● **Exercise tasks**:
(1) In the account of watching the Scotland match below, translate the sentence "Scotland had given us hope again." into Spanish.
(2) According to the account of watching the Scotland match below, why did Peter and the narrator ask the man at the back of the bar to calm down and be more respectful?
(Study text begins)
As well as being in the company of two Aulay’s barmen and the Wandering Hotelier, the Plant Doctor and I watched the football with the two Geordie’s – Pete and Dave. These are two guys who are from roughly the same neck of the woods and who had never met each other until they came from North East England to the west of Scotland, and more specifically to Aulay’s Bar, where they have since formed the Geordie community of the pub. They had been looking forward to this game as much as the rest of us, and naturally, they were supporting their home nation as opposed to their adopted one. There was some good-humoured banter between us all, which made the occasion that bit more fun. The two Geordies were a bit more vocal about things as the match progressed, which seemed to offend one man in particular who was further back in the bar. He would occasionally holler out: “fuck off you English cunts” and at times seemed to be more interested in being anti-English than pro-Scottish.
The Geordies never rose to the bait and continued to watch the game, but a couple of us at the table grew tired of it. Peter and I turned and asked the guy to calm down and be more respectful of the fact that people have their own nations to support, not to mention the fact that the Geordies drink in Aulay’s all the time whereas this guy was presumably only there because he couldn’t get in anywhere else. This fellow was big, broad and bearded, and he seemed to take exception to our intervention, turning his anger onto me.
“I’ll bite your nose off!”
I’d heard of biting your own nose off to spite your face, but never biting somebody else’s nose off. I could maybe understand it if he had threatened to punch my lights out, break my glasses or perform almost any other act of violence, but what would he even do with my nose once he had bitten it off? I can’t imagine that it’s the sort of thing a person makes a habit out of. I told him that it was the most bizarre threat I had ever heard, especially during a game of football, although with hindsight I am not sure why I added the stipulation about the football. It’s a bizarre threat to be issuing in any circumstance. Although the xenophobic outbursts ceased, it was plain to see that Geordie Pete was a lot more withdrawn for the remainder of the game, which I felt sad about. The big, broad and bearded bloke came over to me and apologised at full-time, blaming “football fever”, but it wasn’t me who he owed an apology.
Scotland played as well as I had ever seen them play in a game of football, and while everybody was delighted with the unlikely 0-0 final score which kept us in the tournament, there was a tiny part within us that was disappointed we hadn’t actually won. Already thoughts were turning to the next match against Croatia on Tuesday, and the permutations that could have us qualifying for the knockout round of a tournament for the first time, as well as the permutations that would be needed to get us into a pub to see it.
After the disappointment of Monday’s defeat to the Czech Republic, where waiting 23 years just to get a massive kick in the baws at the end of it seemed to me to be similar to what it would be like to finally have a woman show an interest in me only to find that she is as afraid of my jokes as she is of birds, things were suddenly very different on Friday. Scotland had given us hope again. When the pub closed at 11 pm, the Plant Doctor and I found ourselves drinking bottles of Budweiser in the flat which belongs to the podcasting phycologist and the girl with the scarf until five o’clock in the morning. On this occasion there was no silence like there was a couple of weeks earlier as I walked home, not even a gentle drunken hum; the entire country was still rocking.
(Study text ends)
(Records provided begins)
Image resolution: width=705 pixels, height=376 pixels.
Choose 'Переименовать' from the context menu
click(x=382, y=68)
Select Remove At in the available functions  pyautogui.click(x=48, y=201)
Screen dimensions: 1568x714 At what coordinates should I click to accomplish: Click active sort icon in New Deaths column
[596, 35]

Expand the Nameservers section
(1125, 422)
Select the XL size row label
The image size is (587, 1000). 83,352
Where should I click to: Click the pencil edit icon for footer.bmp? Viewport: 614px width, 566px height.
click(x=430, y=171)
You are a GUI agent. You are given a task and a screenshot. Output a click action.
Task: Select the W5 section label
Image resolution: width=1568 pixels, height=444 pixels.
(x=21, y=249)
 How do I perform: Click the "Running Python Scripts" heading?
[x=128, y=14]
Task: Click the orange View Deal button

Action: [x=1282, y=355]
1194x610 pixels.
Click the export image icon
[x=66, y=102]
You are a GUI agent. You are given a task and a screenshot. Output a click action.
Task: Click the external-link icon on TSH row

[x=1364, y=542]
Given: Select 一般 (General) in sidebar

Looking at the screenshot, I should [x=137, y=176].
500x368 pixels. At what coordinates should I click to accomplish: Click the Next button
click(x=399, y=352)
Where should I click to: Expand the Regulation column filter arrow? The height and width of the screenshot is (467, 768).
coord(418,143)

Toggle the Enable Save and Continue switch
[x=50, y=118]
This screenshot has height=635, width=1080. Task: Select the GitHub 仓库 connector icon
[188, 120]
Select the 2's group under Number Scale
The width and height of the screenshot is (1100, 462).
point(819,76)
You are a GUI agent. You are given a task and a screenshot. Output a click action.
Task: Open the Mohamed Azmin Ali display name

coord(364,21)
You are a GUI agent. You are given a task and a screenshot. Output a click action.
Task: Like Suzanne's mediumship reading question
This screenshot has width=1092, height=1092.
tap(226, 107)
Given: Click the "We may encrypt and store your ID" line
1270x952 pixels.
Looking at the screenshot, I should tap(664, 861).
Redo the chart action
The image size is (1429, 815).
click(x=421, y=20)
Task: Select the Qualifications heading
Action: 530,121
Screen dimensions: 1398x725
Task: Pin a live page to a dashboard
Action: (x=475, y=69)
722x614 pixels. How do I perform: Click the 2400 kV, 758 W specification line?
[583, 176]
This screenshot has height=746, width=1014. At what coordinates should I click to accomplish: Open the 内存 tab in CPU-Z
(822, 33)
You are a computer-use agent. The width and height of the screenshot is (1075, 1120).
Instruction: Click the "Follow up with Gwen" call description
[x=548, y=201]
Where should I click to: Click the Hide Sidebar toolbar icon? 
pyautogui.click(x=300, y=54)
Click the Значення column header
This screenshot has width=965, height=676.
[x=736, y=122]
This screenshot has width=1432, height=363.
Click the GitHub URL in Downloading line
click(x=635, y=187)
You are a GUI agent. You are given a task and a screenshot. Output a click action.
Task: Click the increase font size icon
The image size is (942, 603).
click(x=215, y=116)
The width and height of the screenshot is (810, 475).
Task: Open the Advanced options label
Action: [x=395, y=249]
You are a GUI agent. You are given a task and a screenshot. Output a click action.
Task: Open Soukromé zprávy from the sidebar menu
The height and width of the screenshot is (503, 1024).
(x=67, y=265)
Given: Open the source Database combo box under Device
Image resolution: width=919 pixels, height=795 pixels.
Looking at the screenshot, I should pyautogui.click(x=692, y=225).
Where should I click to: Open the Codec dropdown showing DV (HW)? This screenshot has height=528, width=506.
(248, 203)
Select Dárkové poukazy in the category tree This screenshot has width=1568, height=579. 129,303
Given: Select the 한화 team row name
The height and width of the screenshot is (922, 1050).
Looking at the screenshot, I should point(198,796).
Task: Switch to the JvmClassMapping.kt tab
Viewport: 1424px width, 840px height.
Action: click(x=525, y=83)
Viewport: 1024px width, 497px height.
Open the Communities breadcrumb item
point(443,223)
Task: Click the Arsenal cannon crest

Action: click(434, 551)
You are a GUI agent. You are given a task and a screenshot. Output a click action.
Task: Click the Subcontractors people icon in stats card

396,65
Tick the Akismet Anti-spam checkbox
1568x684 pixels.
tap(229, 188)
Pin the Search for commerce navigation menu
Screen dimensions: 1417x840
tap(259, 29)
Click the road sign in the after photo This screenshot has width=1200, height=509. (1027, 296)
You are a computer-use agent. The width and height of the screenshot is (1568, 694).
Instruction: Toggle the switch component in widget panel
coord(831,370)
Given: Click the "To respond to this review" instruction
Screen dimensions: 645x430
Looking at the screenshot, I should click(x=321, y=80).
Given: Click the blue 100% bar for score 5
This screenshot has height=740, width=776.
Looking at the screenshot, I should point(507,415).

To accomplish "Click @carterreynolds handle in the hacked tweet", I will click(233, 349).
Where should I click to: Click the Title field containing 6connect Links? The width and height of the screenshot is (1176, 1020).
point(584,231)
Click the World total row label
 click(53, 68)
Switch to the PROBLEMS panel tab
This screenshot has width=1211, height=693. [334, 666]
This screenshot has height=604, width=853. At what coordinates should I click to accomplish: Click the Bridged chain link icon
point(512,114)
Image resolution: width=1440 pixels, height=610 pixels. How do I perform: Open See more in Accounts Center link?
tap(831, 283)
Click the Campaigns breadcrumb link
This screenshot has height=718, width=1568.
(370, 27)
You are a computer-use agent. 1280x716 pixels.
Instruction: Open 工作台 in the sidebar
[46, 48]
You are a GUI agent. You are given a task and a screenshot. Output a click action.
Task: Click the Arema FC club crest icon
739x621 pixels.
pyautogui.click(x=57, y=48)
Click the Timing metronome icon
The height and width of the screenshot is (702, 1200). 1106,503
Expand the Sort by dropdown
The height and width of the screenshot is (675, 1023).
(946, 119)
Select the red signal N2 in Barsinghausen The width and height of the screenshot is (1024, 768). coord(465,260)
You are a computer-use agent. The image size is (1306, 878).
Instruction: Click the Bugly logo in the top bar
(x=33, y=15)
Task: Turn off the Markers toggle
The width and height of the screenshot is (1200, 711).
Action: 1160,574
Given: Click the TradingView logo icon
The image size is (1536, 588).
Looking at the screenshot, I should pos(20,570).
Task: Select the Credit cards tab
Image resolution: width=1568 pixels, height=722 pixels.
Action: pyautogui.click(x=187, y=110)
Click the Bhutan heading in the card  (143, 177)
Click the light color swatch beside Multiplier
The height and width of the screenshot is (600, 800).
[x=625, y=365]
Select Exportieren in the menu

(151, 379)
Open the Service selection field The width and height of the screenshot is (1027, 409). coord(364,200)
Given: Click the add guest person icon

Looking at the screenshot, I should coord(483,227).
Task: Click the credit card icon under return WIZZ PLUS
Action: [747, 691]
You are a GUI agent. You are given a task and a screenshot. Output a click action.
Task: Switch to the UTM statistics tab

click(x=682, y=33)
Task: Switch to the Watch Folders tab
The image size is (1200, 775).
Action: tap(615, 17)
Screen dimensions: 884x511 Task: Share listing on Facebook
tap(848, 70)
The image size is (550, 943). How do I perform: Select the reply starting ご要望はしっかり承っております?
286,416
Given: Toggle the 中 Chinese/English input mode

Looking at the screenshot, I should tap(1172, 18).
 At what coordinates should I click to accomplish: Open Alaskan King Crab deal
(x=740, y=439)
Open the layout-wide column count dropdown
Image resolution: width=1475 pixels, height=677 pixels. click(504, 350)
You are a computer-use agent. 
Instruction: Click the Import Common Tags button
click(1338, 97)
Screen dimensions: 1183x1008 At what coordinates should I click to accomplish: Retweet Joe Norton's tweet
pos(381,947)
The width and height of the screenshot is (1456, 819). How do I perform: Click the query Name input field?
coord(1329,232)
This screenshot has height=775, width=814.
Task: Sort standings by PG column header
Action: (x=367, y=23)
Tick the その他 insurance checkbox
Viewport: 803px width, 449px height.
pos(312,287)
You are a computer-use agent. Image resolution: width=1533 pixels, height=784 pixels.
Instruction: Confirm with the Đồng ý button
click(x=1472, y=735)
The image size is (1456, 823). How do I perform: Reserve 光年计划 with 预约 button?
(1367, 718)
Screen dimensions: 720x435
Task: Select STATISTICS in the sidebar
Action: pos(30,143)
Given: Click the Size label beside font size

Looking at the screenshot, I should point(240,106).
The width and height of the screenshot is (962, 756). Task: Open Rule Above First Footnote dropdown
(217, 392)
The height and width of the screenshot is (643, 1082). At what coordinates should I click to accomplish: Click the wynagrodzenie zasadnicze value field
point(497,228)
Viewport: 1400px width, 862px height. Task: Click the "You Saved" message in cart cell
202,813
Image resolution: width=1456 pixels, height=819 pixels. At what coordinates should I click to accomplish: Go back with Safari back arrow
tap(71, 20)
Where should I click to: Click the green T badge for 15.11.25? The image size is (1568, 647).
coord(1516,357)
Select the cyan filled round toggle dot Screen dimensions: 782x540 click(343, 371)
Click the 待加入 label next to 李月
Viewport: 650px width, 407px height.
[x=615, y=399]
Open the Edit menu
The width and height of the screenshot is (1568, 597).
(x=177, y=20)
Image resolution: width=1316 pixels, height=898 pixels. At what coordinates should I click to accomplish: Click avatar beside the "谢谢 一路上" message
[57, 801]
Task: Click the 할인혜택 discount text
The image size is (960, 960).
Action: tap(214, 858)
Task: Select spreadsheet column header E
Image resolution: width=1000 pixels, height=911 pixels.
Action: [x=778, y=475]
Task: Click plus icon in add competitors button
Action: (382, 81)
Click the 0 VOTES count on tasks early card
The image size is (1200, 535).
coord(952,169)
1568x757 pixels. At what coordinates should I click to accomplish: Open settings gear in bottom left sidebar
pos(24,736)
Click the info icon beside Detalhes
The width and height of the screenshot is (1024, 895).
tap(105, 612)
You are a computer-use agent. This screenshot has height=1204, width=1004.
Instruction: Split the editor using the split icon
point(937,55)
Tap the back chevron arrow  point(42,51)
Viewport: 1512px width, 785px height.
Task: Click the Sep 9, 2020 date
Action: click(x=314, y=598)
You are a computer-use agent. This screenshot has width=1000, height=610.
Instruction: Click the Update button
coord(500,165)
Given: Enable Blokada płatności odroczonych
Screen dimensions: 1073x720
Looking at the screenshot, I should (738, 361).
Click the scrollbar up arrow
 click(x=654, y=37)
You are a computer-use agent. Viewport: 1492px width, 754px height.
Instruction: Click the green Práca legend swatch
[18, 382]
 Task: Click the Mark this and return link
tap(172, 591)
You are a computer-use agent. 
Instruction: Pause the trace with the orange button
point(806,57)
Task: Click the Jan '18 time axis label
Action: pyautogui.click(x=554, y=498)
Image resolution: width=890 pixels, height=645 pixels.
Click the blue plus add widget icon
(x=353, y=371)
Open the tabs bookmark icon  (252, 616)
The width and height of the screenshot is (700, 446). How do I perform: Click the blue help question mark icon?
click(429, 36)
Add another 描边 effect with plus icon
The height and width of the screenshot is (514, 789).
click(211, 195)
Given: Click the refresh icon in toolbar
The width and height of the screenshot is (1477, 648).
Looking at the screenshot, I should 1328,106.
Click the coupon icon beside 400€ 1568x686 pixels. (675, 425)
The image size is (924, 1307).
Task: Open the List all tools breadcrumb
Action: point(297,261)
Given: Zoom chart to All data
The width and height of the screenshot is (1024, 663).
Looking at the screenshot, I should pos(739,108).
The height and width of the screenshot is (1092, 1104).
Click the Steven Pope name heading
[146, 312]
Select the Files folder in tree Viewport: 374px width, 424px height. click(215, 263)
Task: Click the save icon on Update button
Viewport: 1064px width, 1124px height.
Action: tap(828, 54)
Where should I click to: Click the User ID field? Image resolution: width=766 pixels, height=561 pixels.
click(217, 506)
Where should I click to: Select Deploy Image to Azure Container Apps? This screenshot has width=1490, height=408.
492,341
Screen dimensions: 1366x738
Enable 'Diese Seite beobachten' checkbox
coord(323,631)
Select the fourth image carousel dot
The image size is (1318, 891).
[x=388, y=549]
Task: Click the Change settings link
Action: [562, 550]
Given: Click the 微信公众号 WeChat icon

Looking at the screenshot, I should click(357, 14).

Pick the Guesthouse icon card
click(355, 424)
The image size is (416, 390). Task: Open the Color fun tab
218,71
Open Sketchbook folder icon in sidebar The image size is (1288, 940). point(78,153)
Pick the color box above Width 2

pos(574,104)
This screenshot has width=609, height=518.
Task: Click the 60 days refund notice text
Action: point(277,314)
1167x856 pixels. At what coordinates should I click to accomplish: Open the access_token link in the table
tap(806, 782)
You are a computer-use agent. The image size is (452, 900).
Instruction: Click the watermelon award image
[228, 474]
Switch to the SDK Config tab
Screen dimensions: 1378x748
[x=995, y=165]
(Records provided ends)
● **Task-by-task outputs**:
(1) Escocia nos había dado esperanza de nuevo.

(2) They had grown tired of his anti-English outbursts at the two Geordies. People have their own nations to support, and the Geordies drink in Aulay's all the time, while the man was presumably only there because he couldn't get in anywhere else.